The World Food Programme has sent a humanitarian convoy of trucks from Tunisia, with medical supplies, medicine and blood donated by the government of Tunisia. The convoy includes 23 trucks carrying 500 tonnes of food and five water tankers.

A World Health Organization was sending 45 tonnes of medical supplies as part of the same effort, a spokesman said, and supplies from MSF may add a further 10 tonnes in the next few days.

Although the airport is still closed, Tripoli’s sea port is open, allowing aid to come in and evacuees to get out.

Two ships chartered by the International Organization for Migration have picked up about 1,100 evacuees, including foreign migrant workers and displaced Libyans, and another has taken 55 people to Malta.

The effort to bring foreign aid is continuing despite the revelation last week that rebel fighters had found massive stores of food, fuel and medicine in Tripoli.

National Transitional Council chairman Mustafa Abdel Jalil last week said the stockpiles had enough food to feed a city twice its size — its population is 2 million — and enough medicine for the entire country for a year.

But the United Nations and aid agencies said they had no information about this stockpile and no knowledge that the rebels had cracked the stash open to help relieve the capital. They said they had heard about it through the media.

However, even if it contained large quantities of supplies, the current situation calls for specific items — surgical materials, external fixators to set bones broken by bullets, oxygen, and drugs for chronic diseases, 95 percent of which were imported in the Gaddafi years.

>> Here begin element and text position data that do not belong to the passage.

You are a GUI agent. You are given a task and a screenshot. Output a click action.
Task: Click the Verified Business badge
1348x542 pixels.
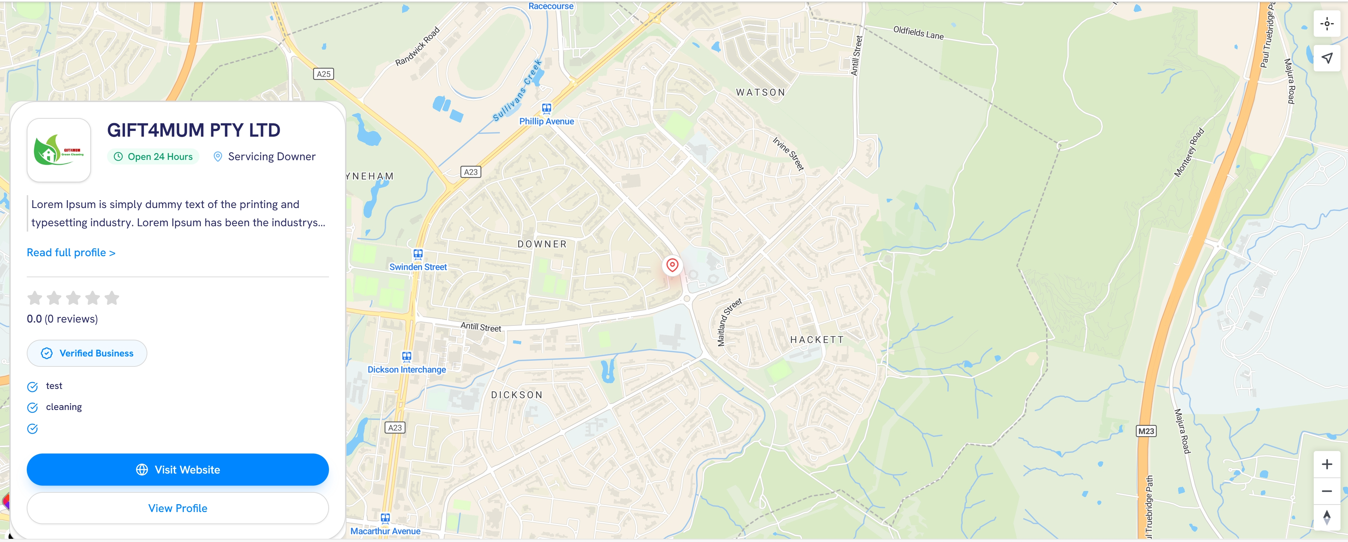coord(87,353)
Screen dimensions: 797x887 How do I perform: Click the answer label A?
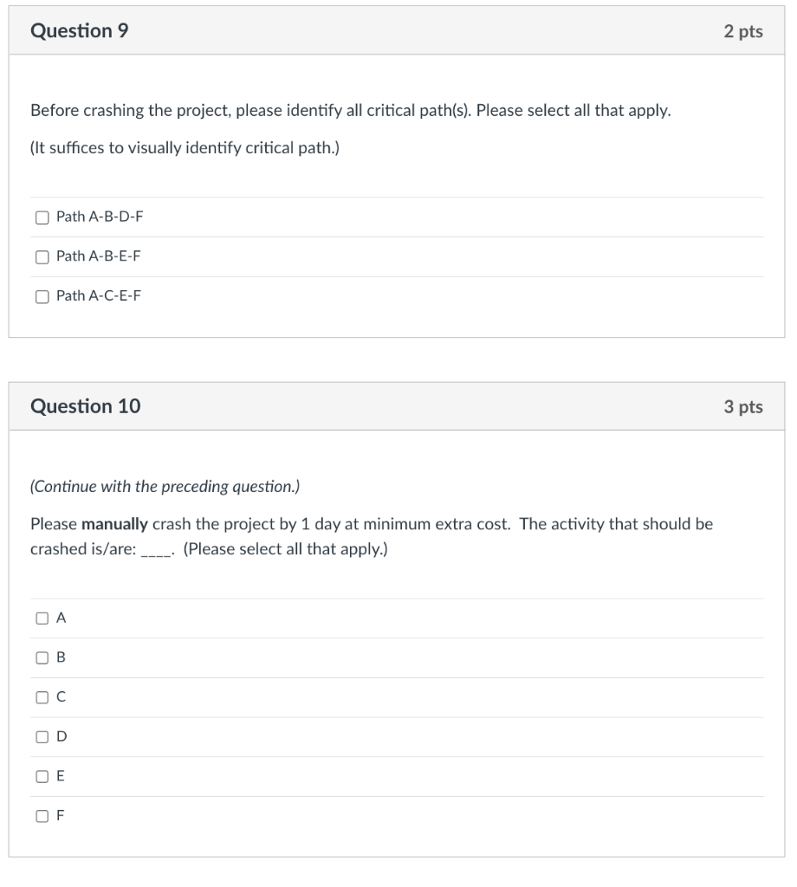point(60,618)
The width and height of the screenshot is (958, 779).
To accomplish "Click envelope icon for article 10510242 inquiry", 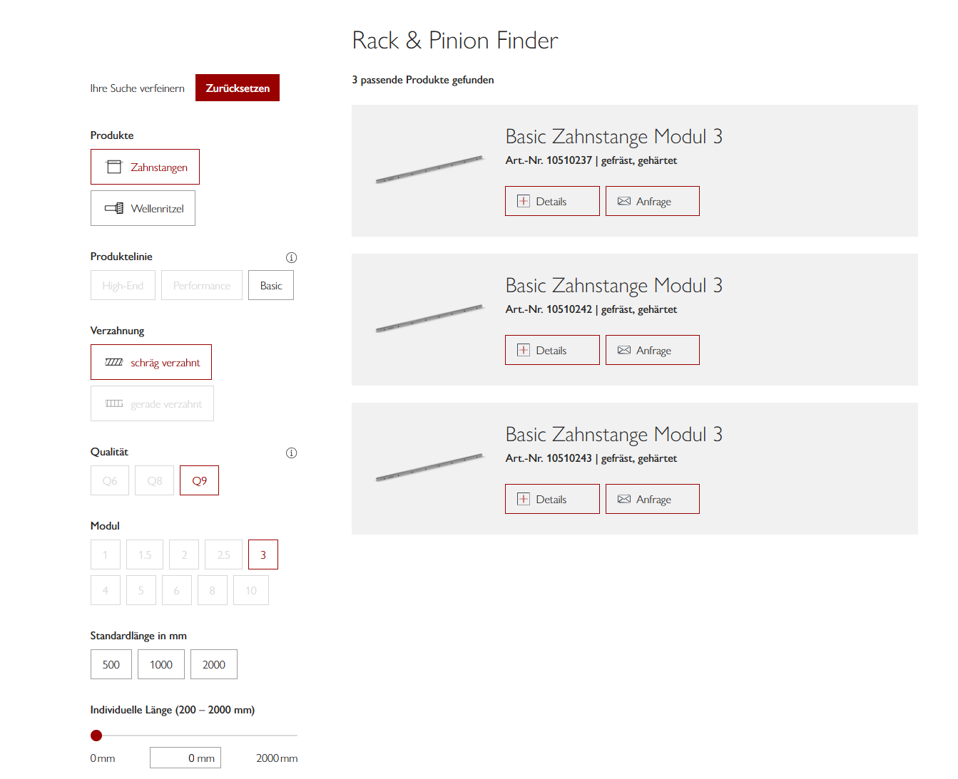I will pos(624,350).
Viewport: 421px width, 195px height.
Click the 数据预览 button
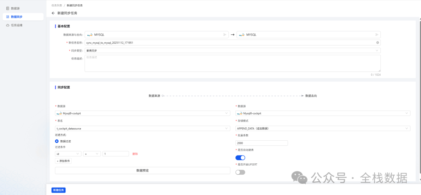click(x=142, y=170)
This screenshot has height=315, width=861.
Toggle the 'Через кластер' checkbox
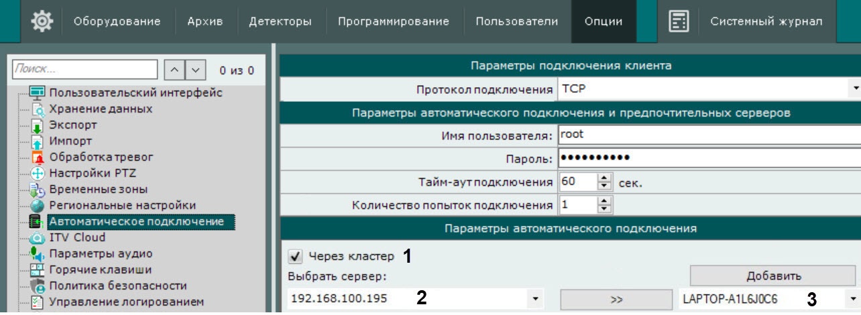(294, 256)
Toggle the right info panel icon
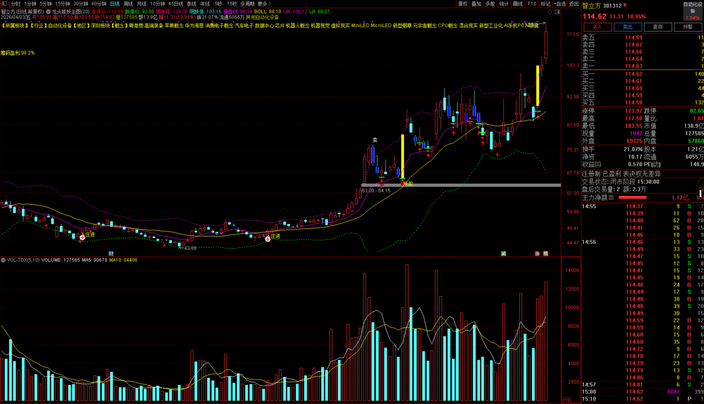Screen dimensions: 704x404 [557, 12]
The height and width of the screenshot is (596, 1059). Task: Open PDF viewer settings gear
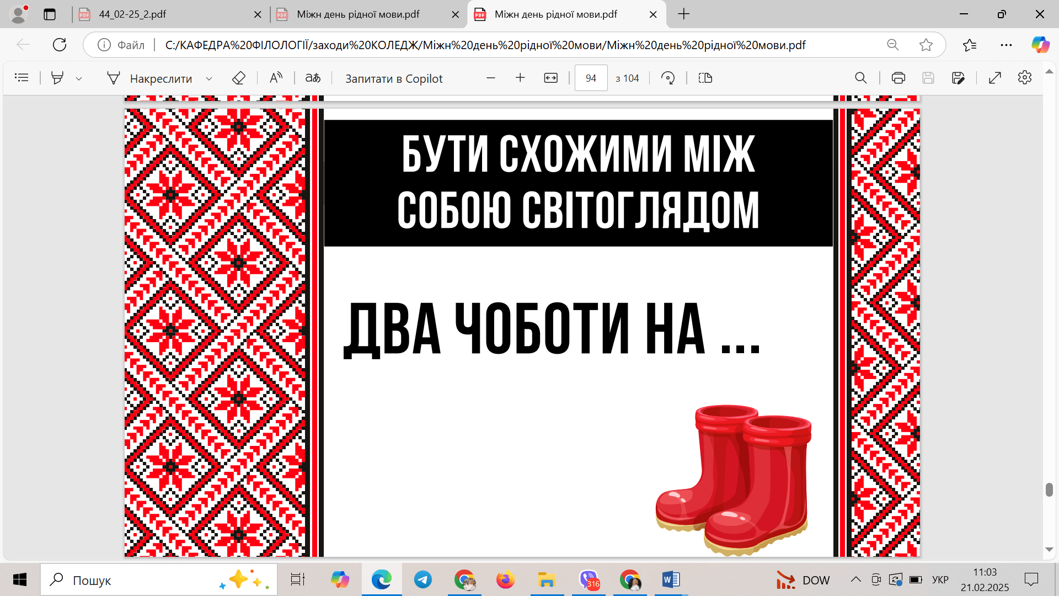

Bouriachi said psychological support was also required, since the fighting had also caused a lot of trauma, including among hospital staff who had been pushed to the limit.

And as the healthcare system returns to normal, there will be a big backlog of cases unrelated to the fighting, she said.
“During these five days all the medical structures have been coping with urgent cases. All the non-urgent cases have been put aside,” she said.